* **REQUESTS**
1. In the passage about the Battleground Poll, how many response options does Question D3 offer?
2. Repeat the passage about the Battleground Poll word for word, from "The rock solid" to "sixteen page questionnaire.".

* **PASSAGE TO READ**
* Start *

August 29, 2004


Battleground Poll August 2004 - The Growing Conservative Majority (Bruce Walker, August 29, 2004, Mens News Daily)

The rock solid statistic in the latest Battleground Poll, the number that actually means something, the salient political fact that I have been raising in articles for the last several years, is found in the "housekeeping" section of the questionnaire: Question D3 on Page 11 of the sixteen page questionnaire.

It bears repeating: "When thinking about politics, do you consider yourself to be..." and then it lists six options for responders, which are "Very conservative," "Somewhat conservative," "Moderate," "Somewhat liberal," "Very Liberal," and "Unsure/Refused."

Precise recitation of these options is important because Leftists typically respond to polls which show that America is conservative by saying something like "Oh, no - it is really moderate, not conservative" or "Most people do not really have an ideological position."

* End *

* **SUPPLIED DATA**

* Start *

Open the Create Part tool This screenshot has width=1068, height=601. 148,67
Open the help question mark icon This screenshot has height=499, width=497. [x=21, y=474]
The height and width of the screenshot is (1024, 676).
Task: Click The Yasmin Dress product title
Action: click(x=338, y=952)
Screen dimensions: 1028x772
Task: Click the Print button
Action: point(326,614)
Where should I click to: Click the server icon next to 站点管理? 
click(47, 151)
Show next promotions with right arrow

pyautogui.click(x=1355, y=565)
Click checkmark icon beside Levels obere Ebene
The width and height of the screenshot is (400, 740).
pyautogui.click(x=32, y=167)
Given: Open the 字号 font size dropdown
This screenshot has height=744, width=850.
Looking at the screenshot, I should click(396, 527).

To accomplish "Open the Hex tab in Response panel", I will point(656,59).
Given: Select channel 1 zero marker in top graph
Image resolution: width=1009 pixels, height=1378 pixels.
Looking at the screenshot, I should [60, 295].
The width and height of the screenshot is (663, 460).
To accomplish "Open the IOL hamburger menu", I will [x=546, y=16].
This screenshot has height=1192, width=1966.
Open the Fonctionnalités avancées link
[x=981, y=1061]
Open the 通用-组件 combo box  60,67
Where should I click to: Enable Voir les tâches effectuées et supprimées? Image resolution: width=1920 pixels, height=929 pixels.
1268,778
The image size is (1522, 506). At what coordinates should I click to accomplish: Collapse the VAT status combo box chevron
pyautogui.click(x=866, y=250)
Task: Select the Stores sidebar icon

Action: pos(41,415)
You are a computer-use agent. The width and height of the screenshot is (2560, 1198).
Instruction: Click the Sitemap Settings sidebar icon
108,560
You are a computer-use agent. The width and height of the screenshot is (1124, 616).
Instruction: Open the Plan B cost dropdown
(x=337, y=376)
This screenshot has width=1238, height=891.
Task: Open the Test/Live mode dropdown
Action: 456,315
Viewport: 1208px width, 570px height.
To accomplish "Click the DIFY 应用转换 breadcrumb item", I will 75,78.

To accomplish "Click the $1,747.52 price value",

* End *

* **EXERCISE SOLUTIONS**
1. Six

2.
The rock solid statistic in the latest Battleground Poll, the number that actually means something, the salient political fact that I have been raising in articles for the last several years, is found in the "housekeeping" section of the questionnaire: Question D3 on Page 11 of the sixteen page questionnaire.